I currently live in The Netherlands and will shortly be moving just across the border into Germany (my fourth country of residence – I would be adding “Masochist” as a middle name if it didn’t create so many administrative hassles). Along with the fun of packing and unpacking boxes, dismantling and reassembling furniture (which was hard enough to put together in the first place!) and trying to sell a house, there are a lot of companies that have to be told about the change of address.
Hanging on the Wire
When I last moved in 1998 I spent a lot of time writing letters with new address information to various organisations. Since then many companies are providing a service to change address online. It’s been interesting that, though this is a small country and tens of thousands of people move out of it every year, very few companies provide the option to provide a foreign destination address on their change of address website pages, meaning that I now often have to spend much time hanging on in phone queues, listening to tinny electronic renditions of Bach, trying to find out how to provide a change of address. And often it boils down to writing that letter, just as we were doing back in the days “before Internet”.
In some cases the online forms cause some interesting confusion.

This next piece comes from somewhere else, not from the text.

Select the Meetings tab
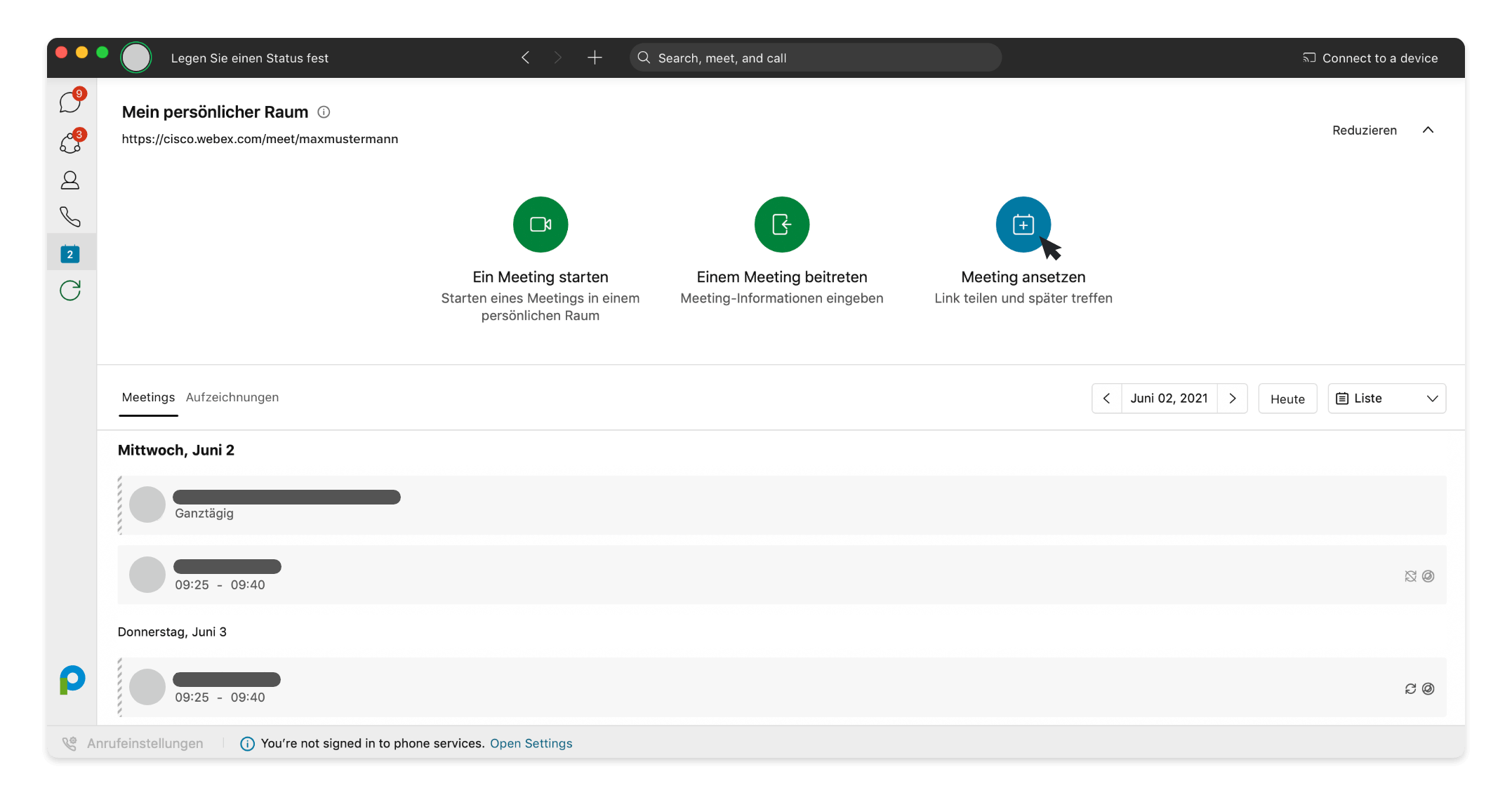This screenshot has width=1512, height=795. [x=148, y=397]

In searching for a removals company I filled in a form which requested, amongst other information, my current postal code (1018 VV in Amsterdam) and my future one (48455 in Bad Bentheim). As you can see, the first one is Dutch and the second is German, and they have different formats. One removals company sent an estimator and provided an estimate for a move to the village of Wagenberg in The Netherlands, 100 km to the south of Amsterdam, instead of one to Bad Bentheim in Germany 200 km to the east. Upon investigation we found that the company had taken the 1018 of the first postal code and the 4845 of the second (without any reference to what came after it or the format of the data provided; nor with any cross referencing to other data such as the countries of origin and destination) and provided the quote for a move within The Netherlands on that basis. Though they do many international removals, they hadn’t considered that the data entered on the website might refer to a foreign address.
A Lost Cause
I won’t be giving my business to that company. Apart from the estimator’s high spirited jollity (which I found alarming and doesn’t work as a sales technique on me!) and his insistence on speaking to me in German (a language I can currently hardly stumble along in), the thought of waiting for my furniture in Germany whilst it speeds its way towards Belgium is more than a little worrying. Full marks to them for attempting some validation on the data collected – but half-hearted validation won’t work – it needs to be applied intelligently and without compromise to the job in hand.